If water is sprayed into a chamber where a low pressure is maintained, a part of the water will evaporate. The enthalpy of evaporation will cool the remaining water to its saturation temperature at the pressure in the chamber. Obviously lower temperature will require lower pressure. Water freezes at 0oC hence temperature lower than 4oC cannot be obtained with water. In this system, high velocity steam is used to entrain the evaporating water vapour. High-pressure motive steam passes through either convergent or convergent-divergent nozzle where it acquires either sonic or supersonic velocity and low pressure of the order of 0.009 kPa corresponding to an evaporator temperature of 4oC. The high momentum of motive steam entrains or carries along with it the water vapour evaporating from the flash chamber. Because of its high velocity it moves the vapours against the pressure gradient up to the condenser where the pressure is 5.6-7.4 kPa corresponding to condenser temperature of 35-45oC. The motive vapour and the evaporated vapour both are condensed and recycled. This system is known as steam jet refrigeration system. Figure 1.7 shows a schematic of the system. It can be seen that this system requires a good vacuum to be maintained. Sometimes, booster ejector is used for this purpose. This system is driven by low- grade energy that is process steam in chemical plants or a boiler.

Thermoelectric Refrigeration Systems:

In 1821 the German physicist T.J. Seebeck reported that when two junctions of dissimilar metals are kept at two different temperatures, an electro motive force (emf) is developed, resulting in flow of electric current. The emf produced is found to be proportional to temperature difference.

In 1834, a Frenchmen, J. Peltier observed the reverse effect, i.e., cooling and heating of two junctions of dissimilar materials when direct current is passed through them, the heat transfer rate being proportional to the current. In 1838, H.F.E. Lenz froze a drop of water by the Peltier effect using antimony and bismuth (it was later found that Lenz could freeze water as the materials used were not pure metals but had some impurities in them).

In 1857, William Thomson (Lord Kelvin) proved by thermodynamic analysis that Seebeck effect and Peltier effect are related and he discovered another effect called Thomson effect after his name. According to this when current flows through a conductor of a thermocouple that has an initial temperature gradient in it, then heat transfer rate per unit length is proportional to the product of current and the temperature. As the current flow through thermoelectric material it gets heated due to its electrical resistance. This is called the Joulean effect, further, conduction heat transfer from the hot junction to the cold junction transfers heat. Both these heat transfer rates have to be compensated by the Peltier Effect for some useful cooling to be produced.

Vortex Tube Systems:

In 1931, the French engineer Georges Ranque (1898-1973) discovered an interesting phenomenon, which is called “Ranque effect” or “vortex effect”. The tangential injection of air into a cylindrical tube induces to quote his words “ a giratory expansion with simultaneous production of an escape of hot air and an escape of cold air”.

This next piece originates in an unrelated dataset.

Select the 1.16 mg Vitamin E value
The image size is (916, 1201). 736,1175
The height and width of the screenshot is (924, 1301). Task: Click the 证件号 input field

Though the efficiency of this system is quite low, it is very interesting due to its mechanical simplicity and instant cooling. It is convenient where there is a supply of compressed air. The present day vortex tube uses compressed air as a power source, it has no moving parts, and produces hot air from one end and cold air from the other. The volume and temperature of these two airstreams are adjustable with a valve built into the hot air exhaust. Temperatures as low as −46°C and as high as 127°C are possible. Compressed air is supplied to the vortex tube and passes through nozzles that are tangential to an internal counter bore. These nozzles set the air in a vortex motion. This spinning stream of air turns 90° and passes down the hot tube in the form of a spinning shell, similar to a tornado. A valve at one end of the tube allows some of the warmed air to escape. What does not escape, heads back down the tube as a second vortex inside the low-pressure area of the larger vortex. This inner vortex loses heat and exhausts through the other end as cold air. Currently vortex tube is used for spot cooling of machine parts, in electronic cooling and also in cooling jackets for miners, firemen etc.

QUIZZZZ

Q. The required input to the steam jet refrigeration systems is in the form of:

a) Mechanical energy

b) Thermal energy

c) High pressure, motive steam

d) Both mechanical and thermal energy

Q. A nozzle is used in steam jet refrigeration systems to:

a) To convert the high pressure motive steam into high velocity steam

b) To reduce energy consumption

c) To improve safety aspects

d) All of the above

Q. The materials used in thermoelectric refrigeration systems should have:

a) High electrical and thermal conductivity

b) High electrical conductivity and low thermal conductivity

c) Low electrical conductivity and high thermal conductivity

d) Low electrical and thermal conductivity

Q. A thermoelectric refrigeration systems requires:

a) A high voltage AC (alternating current) input

b) A low voltage AC input

c) A high voltage DC (direct current) input

d) A low voltage DC input

Basic Refrigeration Cycles

Vapour Absorption Refrigeration Systems

John Leslie in 1810 kept H2SO4 and water in two separate jars connected together. H2SO4 has very high affinity for water. It absorbs water vapour and this becomes the principle of removing the evaporated water vapour requiring no compressor or pump. H2SO4 is an absorbent in this system that has to be recycled by heating to get rid of the absorbed water vapour, for continuous operation. Windhausen in 1878 used this principle for absorption refrigeration system, which worked on H2SO4. Ferdinand Carre invented aqua-ammonia absorption system in 1860. Water is a strong absorbent of NH3. If NH3 is kept in a vessel that is exposed to another vessel containing water, the strong absorption potential of water will cause evaporation of NH3 requiring no compressor to drive the vapours. A liquid pump is used to increase the pressure of strong solution. The strong solution is then heated in a generator and passed through a rectification column to separate the water from ammonia. The ammonia vapour is then condensed and recycled.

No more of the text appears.